Material provided Start Marker
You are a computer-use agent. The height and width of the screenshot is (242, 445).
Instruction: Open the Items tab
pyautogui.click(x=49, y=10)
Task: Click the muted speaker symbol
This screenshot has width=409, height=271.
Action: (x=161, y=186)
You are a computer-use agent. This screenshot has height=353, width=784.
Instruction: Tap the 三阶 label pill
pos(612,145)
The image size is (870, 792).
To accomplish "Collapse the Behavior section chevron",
Material provided End Marker
Material provided Start Marker
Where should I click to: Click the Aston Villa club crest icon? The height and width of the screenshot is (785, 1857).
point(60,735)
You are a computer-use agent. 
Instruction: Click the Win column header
Material provided End Marker
Material provided Start Marker
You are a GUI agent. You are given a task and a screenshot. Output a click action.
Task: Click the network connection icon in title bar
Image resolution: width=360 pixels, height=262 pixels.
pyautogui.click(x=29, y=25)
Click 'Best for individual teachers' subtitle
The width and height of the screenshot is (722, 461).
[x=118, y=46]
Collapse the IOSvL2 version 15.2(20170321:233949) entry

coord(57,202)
Material provided End Marker
- _Work task_
Could you transcribe the entries above word for word, from the line with "Where should I" down to the line with "Instruction: Click the Win column header", keeping both?

- _Answer to this exercise_
Where should I click to: Click the Aston Villa club crest icon? The height and width of the screenshot is (785, 1857).
point(60,735)
You are a computer-use agent. 
Instruction: Click the Win column header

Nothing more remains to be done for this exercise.